Encendió el ordenador e introdujo la clave operativa que le diera Bety. Se desplegó el menú con los iconos de los programas del museo. Pinchó en «BIBLIOTECA», y se abrió un entorno clásico de búsqueda de ejemplares por autor, fecha, nombre del volumen y clave. No tenía un buscador histórico, o al menos, no supo encontrarlo. Al azar, introdujo la palabra «Sert» en el buscador: apareció un listado con treinta y nueve ejemplares y su localización en las estanterías de la biblioteca. Era lógico que hubiera más obras de referencia sobre el pintor que en el MoMA, ya que en San Telmo se exhibía una de sus obras mayores. Quince de ellas ya las había leído en Nueva York, así que ese fue un trabajo adelantado. La biblioteca del museo admitía el préstamo de ejemplares, pero Bruckner había trabajado en ella de forma regular y era seguro que, incluso llevándoselas puntualmente a su piso alquilado del Boulevard, no había formulado la petición. ¿Para qué hacerlo, si se pasaba todos los días de la semana en el museo y podía devolverlas en cualquier momento?

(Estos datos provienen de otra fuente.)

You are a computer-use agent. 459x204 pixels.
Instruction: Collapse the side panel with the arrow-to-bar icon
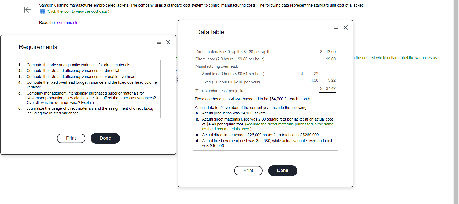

Imprimió el listado e inició la primera parte del trabajo: en grupos de cinco ejemplares fue reuniéndolos en la mesa, para después leerlos atentamente. Dedicó a este trabajo todo el día excepto una pequeña pausa para comer. Buscaba cualquier referencia al segundo viaje de Sert y, como era de esperar, no encontró nada, exceptuando algunos nuevos detalles técnicos sobre su obra con los que incrementar sus cada vez más notables conocimientos en la materia. Sabía que ese iba a ser el resultado, porque el descubrimiento de Craig no podía constar en obras ya publicadas, pero, como estaba seguro de que el restaurador las habría consultado, se obligó a seguir su pista. Enrique no era más que un investigador aficionado, pero esta no era su primera investigación y sabía bien cómo obrar. Paciencia y persistencia, esas eran las claves.
Cerró la primera jornada con la sensación de haber hecho bien el trabajo. Con paciencia había leído todos los ejemplares, uno por uno y página a página, sin saltarse línea alguna. No estaba cansado, pero se acercaba la hora de cerrar el museo. Eran las ocho y media en España, así que con la diferencia horaria de siete horas respecto a Nueva York era un buen momento para cumplir su promesa y telefonear a Helena. Fue una conversación breve y cargada de silencios, embarazosa y nada natural. Ni la mente de Enrique estaba en sus palabras ni Helena era capaz de disimular su incomodidad. Se despidieron con un mínimo afecto, y Enrique sintió la mella de un pequeño fracaso en su interior.